# [CONSEGNA]
Riscriva in forma più breve il paragrafo del testo di lettura che inizia con «Lo sconforto degli osservatori», mantenendone i fatti principali.

# [TESTO DI LETTURA]
Lo sconforto degli osservatori più attenti deriva innanzitutto dal niet secco di alcuni partiti di sinistra e destra, apparsi terrorizzati dall’assunzione di Draghi al Quirinale. E dall’assenza manifesta – a poche settimane dall’inizio delle votazioni - di una pur minima strategia da parte dei vari kingmaker scesi in campo. Prostrazione accresciuta dal fatto che gli strateghi veri o presunti sono stavolta numericamente troppi, assai litigiosi e politicamente deboli. Condizioni che potrebbero portare presto a una confusione che il paese non può permettersi.

# [DATI PRESENTATI]
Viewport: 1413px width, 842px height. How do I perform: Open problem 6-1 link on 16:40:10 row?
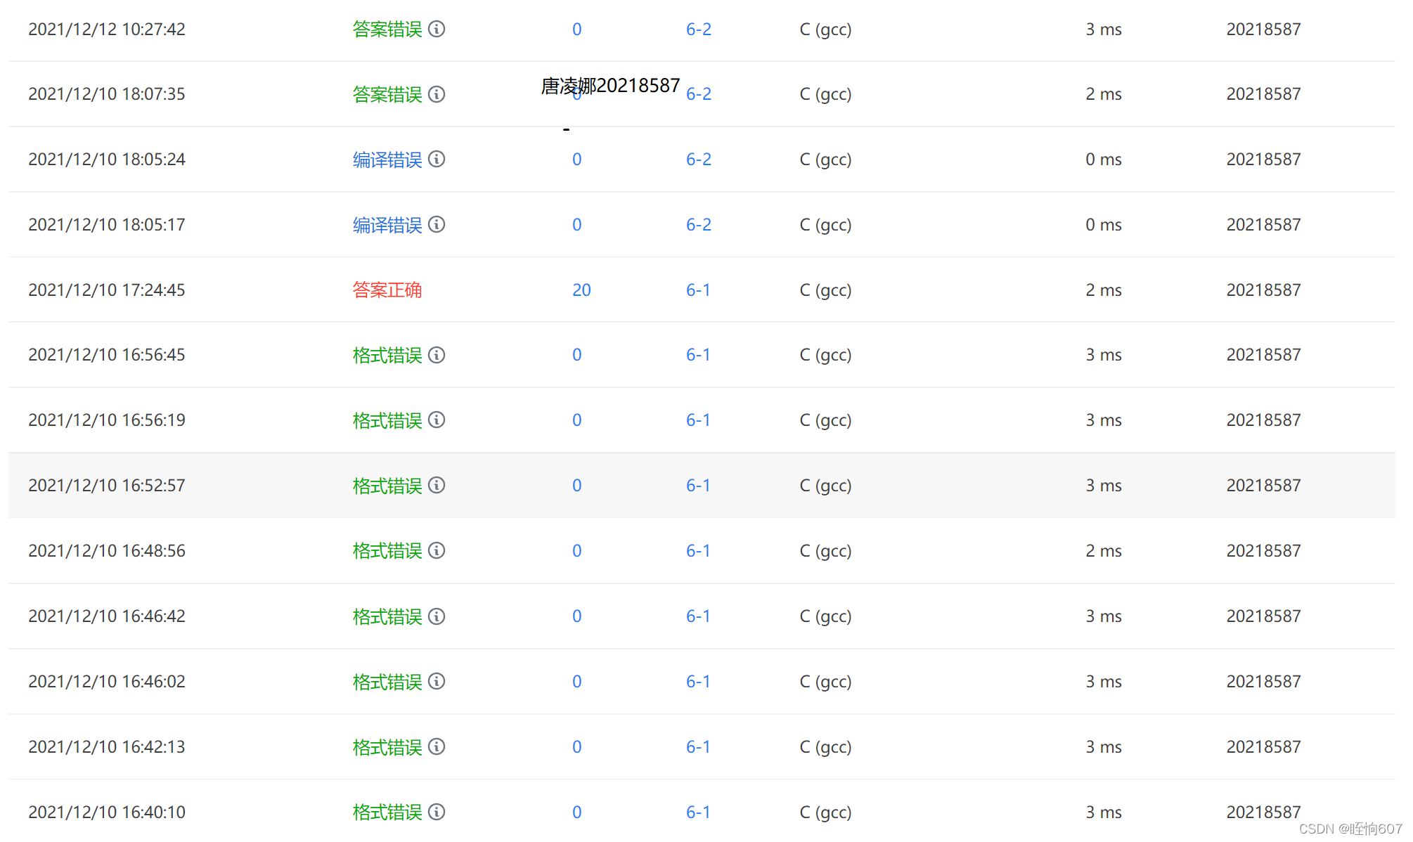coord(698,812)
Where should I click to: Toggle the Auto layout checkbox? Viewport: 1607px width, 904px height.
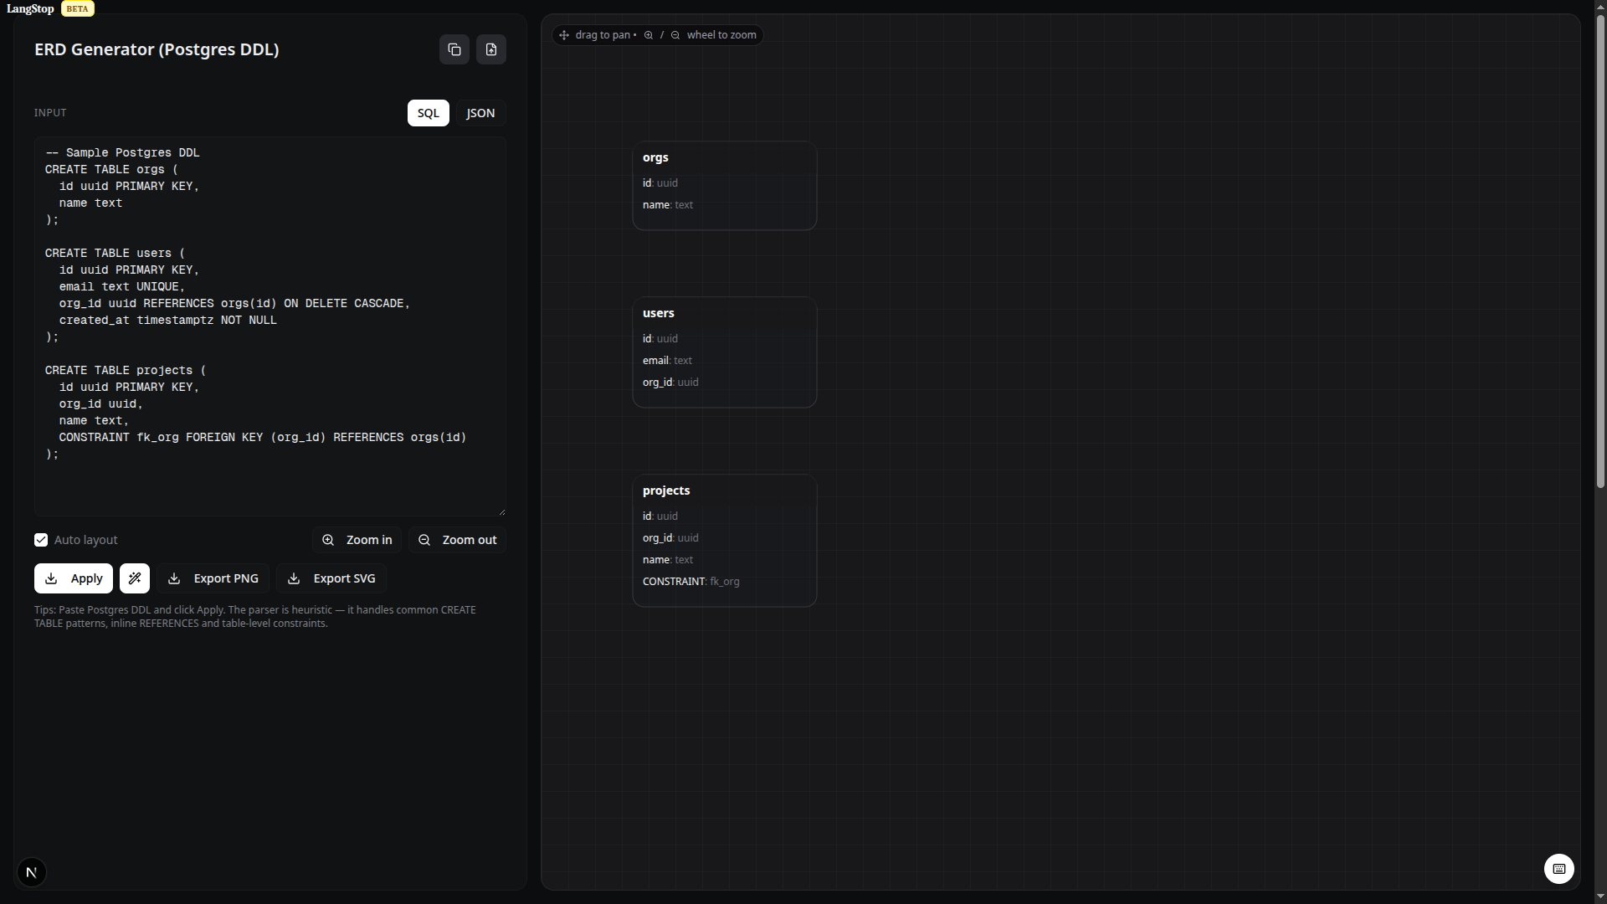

# [SOLUZIONE PROPOSTA]
Lo sconforto degli osservatori più attenti nasce anzitutto dal netto rifiuto di alcuni partiti di sinistra e di destra, spaventati dall'ipotesi di Draghi al Quirinale. Pesa anche la mancanza, a poche settimane dall'inizio delle votazioni, persino di una minima strategia da parte dei kingmaker. A peggiorare il quadro, gli strateghi sono troppi, litigiosi e politicamente deboli. Sono condizioni che potrebbero presto generare una confusione che il paese non può permettersi.